2. That the second amended complaint is a departure from the original complaint in that it asks for other, further and different relief than that asked in the original complaint.

The plaintiff elected to stand upon the second amended complaint, whereupon the court dismissed the action and rendered judgment in favor of defendant.

The principal error assigned is based upon the trial court’s sustaining defendant’s motion to strike the second amended complaint.

The defendant in error calls our attention to two rules of pleading and practice. The first of these is with reference to waiving error, committed by a trial court in sustaining a demurrer, by pleading over. The alleged error now under consideration does not involve this rule, and the same, therefore, need not be examined. The second rule, and the one chiefly relied on by defendant in error, is that which concerns striking amended pleadings. Of this rule, it was said in Enright v. Midland Co., 33 Colo. 341, 80 Pac. 1041, as follows:

“The right to amend a complaint when leave is granted for that purpose, does not contemplate that the averments of the original shall be practically restated. When an amended complaint is, in effect, but a repetition of the one [408]*408which it purports to amend, a motion to strike for that reason is well taken.”
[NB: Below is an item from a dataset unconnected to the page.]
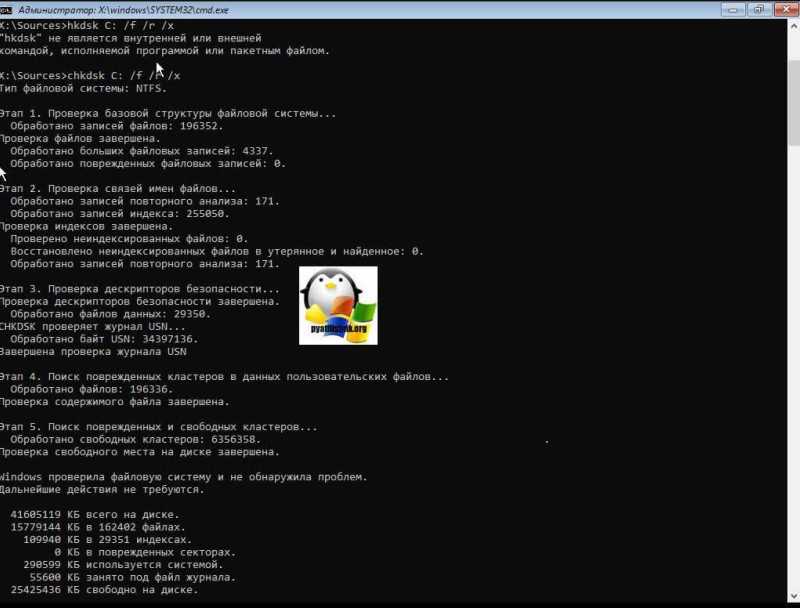Click the 'chkdsk C: /f /r /x' command line
800x608 pixels.
click(x=90, y=75)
Both of the rules above mentioned are followed and applied quite universally, but generally under circumstances where their application does not work an injustice. In the case of Watkins v. Iowa Cent. Ry. Co., 123 Iowa 390, 98 N. W. 910, the opinion states, and proceeds throughout upon the theory that, “these rules must not be so construed as to prevent a party from presenting his cause of action or defense to this court on appeal * * * Our rules of procedure are not intended as a trap to catch the unwary.”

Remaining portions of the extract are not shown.